# About Norinco Np 30 (45 Acp)



## oscar1975 (Nov 9, 2008)

Hi I bought a pistol Norinco Np30; Do you suppose that is a good buy?, The weapon is second hand and comes as amended, brings back dock, pier guide stainless trigger type match, dock cleat, Disconnector, guarantor everything Wolf and Ed Brown , And also leads Cacha Hogue (rubber). But what worries me is that its frame is not compatible with pistols 1911 and it is hard to find parts, and that this gun (Norinco Np30) is less reliable than the Norinco 1911 A1. 
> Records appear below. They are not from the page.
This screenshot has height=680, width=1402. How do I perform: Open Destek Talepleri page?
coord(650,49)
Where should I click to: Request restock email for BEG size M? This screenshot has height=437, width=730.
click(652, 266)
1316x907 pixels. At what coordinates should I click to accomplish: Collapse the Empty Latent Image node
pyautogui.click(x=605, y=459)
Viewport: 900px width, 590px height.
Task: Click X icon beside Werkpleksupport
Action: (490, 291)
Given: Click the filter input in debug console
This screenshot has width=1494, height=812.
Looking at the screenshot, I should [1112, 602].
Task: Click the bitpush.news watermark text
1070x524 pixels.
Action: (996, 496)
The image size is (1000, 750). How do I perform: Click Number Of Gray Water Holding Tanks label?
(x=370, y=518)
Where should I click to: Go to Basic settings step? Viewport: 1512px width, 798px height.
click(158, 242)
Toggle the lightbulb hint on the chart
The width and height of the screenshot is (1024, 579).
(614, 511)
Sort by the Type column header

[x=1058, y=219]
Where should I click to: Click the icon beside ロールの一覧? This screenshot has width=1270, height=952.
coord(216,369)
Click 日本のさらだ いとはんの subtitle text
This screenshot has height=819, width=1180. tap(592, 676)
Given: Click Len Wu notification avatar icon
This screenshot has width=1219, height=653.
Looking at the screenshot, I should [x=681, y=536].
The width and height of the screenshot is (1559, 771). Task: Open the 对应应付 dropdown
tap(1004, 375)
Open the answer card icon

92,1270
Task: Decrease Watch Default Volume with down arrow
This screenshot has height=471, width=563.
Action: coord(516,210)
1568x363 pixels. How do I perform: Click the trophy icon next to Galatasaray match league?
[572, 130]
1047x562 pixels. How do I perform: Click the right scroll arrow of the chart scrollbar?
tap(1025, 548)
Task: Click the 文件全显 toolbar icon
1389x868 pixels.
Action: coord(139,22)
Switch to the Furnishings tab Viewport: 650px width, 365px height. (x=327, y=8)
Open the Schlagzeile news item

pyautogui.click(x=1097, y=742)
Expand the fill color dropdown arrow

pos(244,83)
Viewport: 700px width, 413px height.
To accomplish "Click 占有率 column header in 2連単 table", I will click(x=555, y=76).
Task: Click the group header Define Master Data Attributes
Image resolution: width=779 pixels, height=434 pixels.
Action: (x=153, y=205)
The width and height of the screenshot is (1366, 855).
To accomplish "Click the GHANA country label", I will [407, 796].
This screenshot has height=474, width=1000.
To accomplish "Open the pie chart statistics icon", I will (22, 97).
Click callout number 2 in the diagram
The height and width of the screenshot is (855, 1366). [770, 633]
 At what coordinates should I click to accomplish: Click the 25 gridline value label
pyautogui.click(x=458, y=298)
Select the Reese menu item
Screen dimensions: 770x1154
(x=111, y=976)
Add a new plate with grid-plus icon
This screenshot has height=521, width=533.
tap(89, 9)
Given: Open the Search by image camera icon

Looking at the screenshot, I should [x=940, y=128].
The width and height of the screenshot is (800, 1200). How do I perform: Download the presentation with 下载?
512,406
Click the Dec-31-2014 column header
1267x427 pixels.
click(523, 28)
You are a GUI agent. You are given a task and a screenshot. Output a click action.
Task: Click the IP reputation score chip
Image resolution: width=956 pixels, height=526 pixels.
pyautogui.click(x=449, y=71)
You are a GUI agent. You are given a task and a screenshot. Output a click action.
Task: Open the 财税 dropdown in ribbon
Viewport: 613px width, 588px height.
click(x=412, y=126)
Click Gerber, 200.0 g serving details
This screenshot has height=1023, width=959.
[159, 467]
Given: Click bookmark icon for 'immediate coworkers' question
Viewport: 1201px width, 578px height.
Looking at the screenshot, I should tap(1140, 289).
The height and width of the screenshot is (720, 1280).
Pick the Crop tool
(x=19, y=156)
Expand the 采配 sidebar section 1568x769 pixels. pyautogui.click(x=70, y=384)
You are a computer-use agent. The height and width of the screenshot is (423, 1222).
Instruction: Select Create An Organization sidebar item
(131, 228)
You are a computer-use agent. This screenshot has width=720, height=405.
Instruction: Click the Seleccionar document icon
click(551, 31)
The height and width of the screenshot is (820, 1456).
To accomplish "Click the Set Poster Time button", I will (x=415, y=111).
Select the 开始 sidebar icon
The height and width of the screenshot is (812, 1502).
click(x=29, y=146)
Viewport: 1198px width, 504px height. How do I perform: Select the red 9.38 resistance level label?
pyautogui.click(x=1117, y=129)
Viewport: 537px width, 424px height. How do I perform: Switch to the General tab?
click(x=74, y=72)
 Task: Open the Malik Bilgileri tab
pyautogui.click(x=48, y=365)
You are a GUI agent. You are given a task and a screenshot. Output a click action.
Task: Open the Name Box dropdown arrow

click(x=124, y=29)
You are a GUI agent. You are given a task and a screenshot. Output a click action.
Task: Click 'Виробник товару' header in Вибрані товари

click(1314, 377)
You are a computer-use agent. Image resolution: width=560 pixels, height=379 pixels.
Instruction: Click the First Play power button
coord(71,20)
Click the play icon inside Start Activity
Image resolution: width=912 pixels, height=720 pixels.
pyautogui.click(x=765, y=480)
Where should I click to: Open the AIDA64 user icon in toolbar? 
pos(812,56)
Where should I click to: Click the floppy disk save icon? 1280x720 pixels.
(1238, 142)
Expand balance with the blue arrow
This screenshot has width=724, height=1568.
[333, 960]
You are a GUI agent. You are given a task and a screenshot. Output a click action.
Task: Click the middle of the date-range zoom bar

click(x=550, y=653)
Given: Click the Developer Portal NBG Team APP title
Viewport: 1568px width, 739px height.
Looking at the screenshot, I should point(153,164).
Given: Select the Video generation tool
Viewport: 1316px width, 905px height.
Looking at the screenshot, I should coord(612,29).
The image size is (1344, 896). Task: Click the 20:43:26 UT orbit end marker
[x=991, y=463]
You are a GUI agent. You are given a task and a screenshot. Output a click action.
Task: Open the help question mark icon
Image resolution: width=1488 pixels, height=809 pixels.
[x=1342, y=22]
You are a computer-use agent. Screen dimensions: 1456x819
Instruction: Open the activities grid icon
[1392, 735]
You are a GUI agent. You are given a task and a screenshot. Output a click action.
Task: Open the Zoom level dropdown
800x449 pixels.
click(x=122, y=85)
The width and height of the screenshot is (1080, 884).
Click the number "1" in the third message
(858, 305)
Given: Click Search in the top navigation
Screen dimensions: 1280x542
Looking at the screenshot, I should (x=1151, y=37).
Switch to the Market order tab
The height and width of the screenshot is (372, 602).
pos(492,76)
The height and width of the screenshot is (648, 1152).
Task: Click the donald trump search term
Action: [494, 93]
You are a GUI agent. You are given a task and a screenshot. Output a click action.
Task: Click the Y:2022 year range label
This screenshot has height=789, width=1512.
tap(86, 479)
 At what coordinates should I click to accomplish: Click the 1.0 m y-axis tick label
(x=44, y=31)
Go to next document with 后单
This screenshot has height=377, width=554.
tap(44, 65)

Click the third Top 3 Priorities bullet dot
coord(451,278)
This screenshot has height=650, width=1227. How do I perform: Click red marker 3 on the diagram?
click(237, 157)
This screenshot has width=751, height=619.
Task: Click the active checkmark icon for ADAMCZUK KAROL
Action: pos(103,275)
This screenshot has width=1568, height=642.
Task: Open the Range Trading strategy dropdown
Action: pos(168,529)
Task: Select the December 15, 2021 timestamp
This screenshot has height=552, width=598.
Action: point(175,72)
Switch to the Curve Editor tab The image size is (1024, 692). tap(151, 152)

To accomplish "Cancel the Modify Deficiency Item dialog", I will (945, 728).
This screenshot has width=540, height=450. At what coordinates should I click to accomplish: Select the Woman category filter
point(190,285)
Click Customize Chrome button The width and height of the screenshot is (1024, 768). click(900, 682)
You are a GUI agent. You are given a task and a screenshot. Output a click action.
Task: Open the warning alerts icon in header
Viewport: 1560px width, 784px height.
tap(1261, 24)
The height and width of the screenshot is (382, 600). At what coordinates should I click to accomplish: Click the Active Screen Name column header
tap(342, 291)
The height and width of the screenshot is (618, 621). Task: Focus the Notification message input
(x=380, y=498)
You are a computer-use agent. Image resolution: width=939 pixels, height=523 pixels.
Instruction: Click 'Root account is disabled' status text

One answer please and thank you, 

Oscar.


----------



## oscar1975 (Nov 9, 2008)

*Nobody???*

Nobody who has a Norinco Np30 and count your experience?, I do not think so. Please. :smt022

Thank you,

Oscar.


----------



## forestranger (Jan 20, 2008)

Sorry. Had to "Goggle" it to find out what it was. Looks like a nice pistol.


----------



## oscar1975 (Nov 9, 2008)

Thank you, but I want to know some experiences of members in this forum with the pistol Norinco Np 30. 

Oscar.


----------



## Mike Barham (Mar 30, 2006)

Since these pistols are not imported to the US, I expect few here will have any experience with them. Maybe one of our Canadian members can chime in?


----------



## oscar1975 (Nov 9, 2008)

*I ask members to help Canadians*

So I ask advice and I have some experience with the Norinco 30 Np our friends in Canada.

Thanks, Mike

Oscar.


----------



## DevilsJohnson (Oct 21, 2007)

I don't know a lot about them except it's a not quite 1911. From what I've read they seem to be a little better than others that are not quite 1911's like Llama and Star. That might be being said though being there's not a lot of them around. At any rate, if your liking it it don't matter. Look around for parts and get them as you find them that way if something does go wrong you will have what you need. I like many will do that with guns that have lots of available parts. Never hurts to have some stuff around when the need strikes.


----------



## oscar1975 (Nov 9, 2008)

Thank you very much for all, I think that I´m going to fun with my Norinco Np 30 and this is the more important question.

Regards,

Oscar.


----------



## Stever (Mar 20, 2012)

*Norinco 1911 acp*

Hi there

I owned a Norinco 1911 A 1 2 tone and it was built like a tank. Probably the best 1911 available for the money. Just ordered the 1911 NP 30 Nickel finish from Marstar. From what i can see it looks great for $449 plus tax and shipping.
Anyone that tells you to be wary of Norinco either has never owned, seen or fired one, or is from the USA where they can't buy them and those are normally the don't buy Chinese comments from the same people that will jump in the car and go shopping at Wal-Mart where the stores are full of Chinese products.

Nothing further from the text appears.